TASK INSTRUCTIONS:
From the records below, give the number of lines that contain the string "accomplish", without any other text.
─── DATASET RECORDS ───
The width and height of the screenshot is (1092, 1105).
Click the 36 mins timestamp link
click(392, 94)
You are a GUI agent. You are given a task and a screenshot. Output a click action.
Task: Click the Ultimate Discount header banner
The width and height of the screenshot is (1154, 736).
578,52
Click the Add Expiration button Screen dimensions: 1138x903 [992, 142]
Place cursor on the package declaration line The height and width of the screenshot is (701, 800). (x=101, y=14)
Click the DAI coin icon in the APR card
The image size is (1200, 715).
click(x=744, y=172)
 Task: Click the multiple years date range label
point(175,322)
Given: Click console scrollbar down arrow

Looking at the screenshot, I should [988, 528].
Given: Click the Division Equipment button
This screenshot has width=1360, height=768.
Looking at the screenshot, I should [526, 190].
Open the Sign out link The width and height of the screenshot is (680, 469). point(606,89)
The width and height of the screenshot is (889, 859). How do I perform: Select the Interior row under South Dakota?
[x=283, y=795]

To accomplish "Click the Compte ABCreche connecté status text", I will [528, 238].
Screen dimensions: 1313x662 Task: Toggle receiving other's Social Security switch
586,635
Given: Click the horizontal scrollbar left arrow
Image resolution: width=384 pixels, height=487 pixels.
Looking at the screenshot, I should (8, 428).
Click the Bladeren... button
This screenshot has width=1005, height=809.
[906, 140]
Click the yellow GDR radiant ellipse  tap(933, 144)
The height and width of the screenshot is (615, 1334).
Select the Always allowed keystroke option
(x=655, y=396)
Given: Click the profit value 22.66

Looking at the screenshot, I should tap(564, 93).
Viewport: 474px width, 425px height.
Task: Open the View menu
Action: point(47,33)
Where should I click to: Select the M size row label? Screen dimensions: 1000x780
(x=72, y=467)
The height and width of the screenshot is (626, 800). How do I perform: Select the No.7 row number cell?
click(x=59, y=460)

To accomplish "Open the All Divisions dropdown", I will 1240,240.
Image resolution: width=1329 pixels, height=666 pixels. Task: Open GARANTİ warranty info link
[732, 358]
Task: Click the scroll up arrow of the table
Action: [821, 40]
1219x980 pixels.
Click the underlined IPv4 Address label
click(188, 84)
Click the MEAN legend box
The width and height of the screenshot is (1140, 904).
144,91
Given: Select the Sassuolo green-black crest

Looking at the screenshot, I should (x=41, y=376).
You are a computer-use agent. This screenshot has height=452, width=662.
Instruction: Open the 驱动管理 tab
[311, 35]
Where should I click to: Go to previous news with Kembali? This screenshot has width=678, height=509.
───
PROBLEM SOLUTION:
2